Shop for convenience:

  • Pre-cut vegetables
  • Rotisserie chicken
  • Pre-made GF sauces
  • Ready-to-eat items

More expensive but: Time has value. Pay for convenience sometimes.

Grocery Delivery/Pickup

  • Order ahead
  • No wandering the store
  • Time saved for other things
  • Many stores have GF filtering options

Meal Services

Some meal kit services have GF options:

  • Filter for GF
  • Ingredients delivered
  • Recipes simplified
  • More expensive but convenient

The Snack Arsenal

Always have safe snacks available:

In your bag:

  • GF bar
  • Nuts
  • Dried fruit

In your car:

  • Non-perishable snacks
  • Backup for emergencies

At your desk:

  • Several options
  • For missed meals or emergencies

At home:

  • Easy-to-grab items
  • For when you can’t cook

Restaurant Efficiency

Know Your Options

Develop a mental map:

  • Safe restaurants near home
  • Safe restaurants near work
  • Safe restaurants along commute
  • Safe options in areas you frequent

When you need to eat out, you know where to go.

Repeat Orders

At trusted restaurants:

  • Order the same safe thing
  • Less decision fatigue
  • Less risk

Apps Help

Use apps like Find Me GF:

  • Quick searches
  • See nearby options
  • Saved favorites

Mental Shortcuts

Decision Fatigue Is Real

Simplify decisions:

  • Eat the same breakfast most days
  • Rotate same lunches
  • Have go-to dinners

You don’t need variety at every meal. You need to eat safely and move on.

Good Enough Is Good Enough

Perfect GF eating: All homemade, all fresh, all perfectly balanced.

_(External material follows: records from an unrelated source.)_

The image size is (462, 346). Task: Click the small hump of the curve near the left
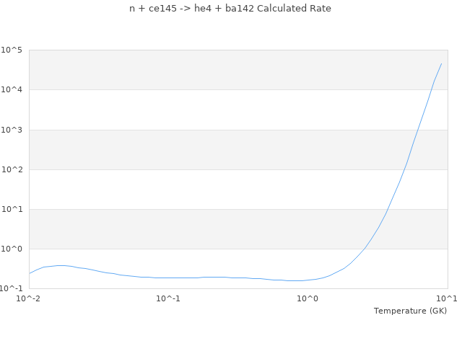coord(61,265)
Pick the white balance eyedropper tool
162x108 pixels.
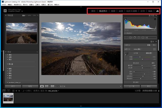[126, 54]
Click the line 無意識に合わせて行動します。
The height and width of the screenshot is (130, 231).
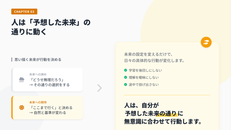pyautogui.click(x=163, y=122)
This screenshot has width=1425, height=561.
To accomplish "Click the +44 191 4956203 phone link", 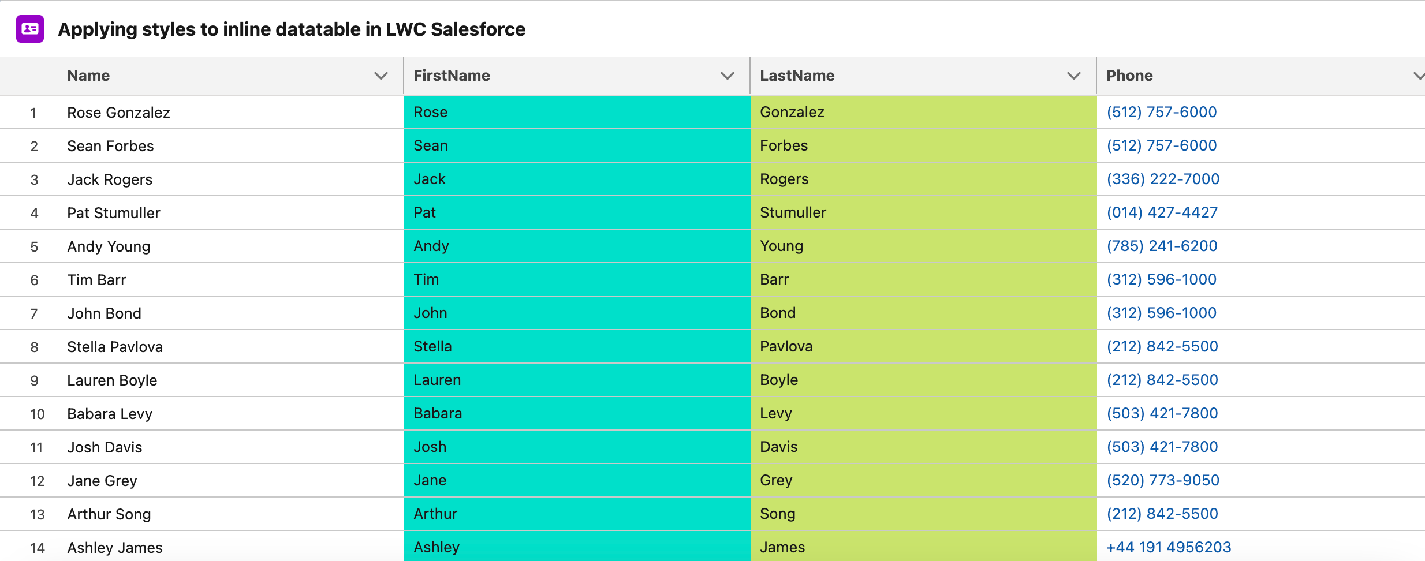I will click(x=1169, y=547).
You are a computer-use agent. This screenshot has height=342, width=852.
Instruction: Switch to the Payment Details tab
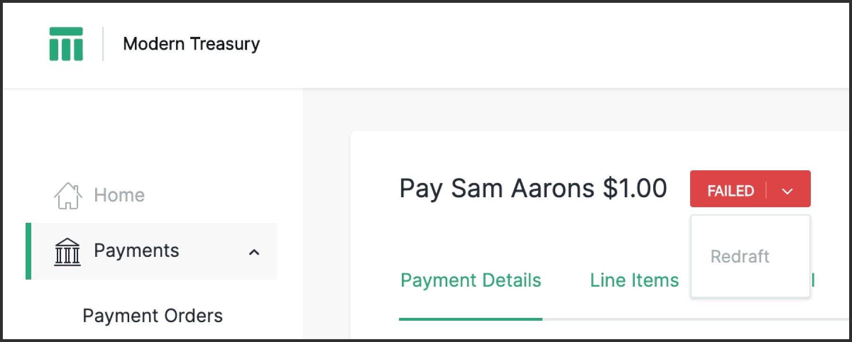(470, 280)
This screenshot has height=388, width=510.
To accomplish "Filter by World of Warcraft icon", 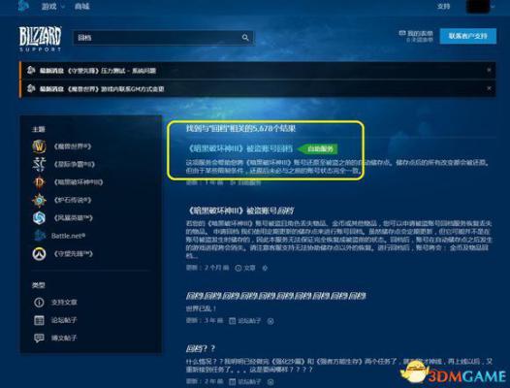I will point(39,146).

Good enough GF eating: Safe, nutritious enough, sustainable.

Good enough is actually good enough.

When It All Falls Apart

Some days:

  • You forgot to pack food
  • The plan didn’t work
  • You’re running on fumes

Emergency mode:

  • GF bar + apple = a meal
  • Grocery store + 10 minutes = a meal
  • Your desk stash saves you

Don’t starve. Don’t eat unsafe food. Just get something safe into you.

The Sustainable Balance

What matters:

  • You eat safely
  • You get adequate nutrition (most of the time)
  • You don’t burn out

What doesn’t matter:

  • Instagram-perfect meals
  • Elaborate cooking every day
  • Being “good” at celiac cooking

You’re managing a chronic illness AND a busy life. Give yourself credit.

Eat safe. Keep moving. That’s enough.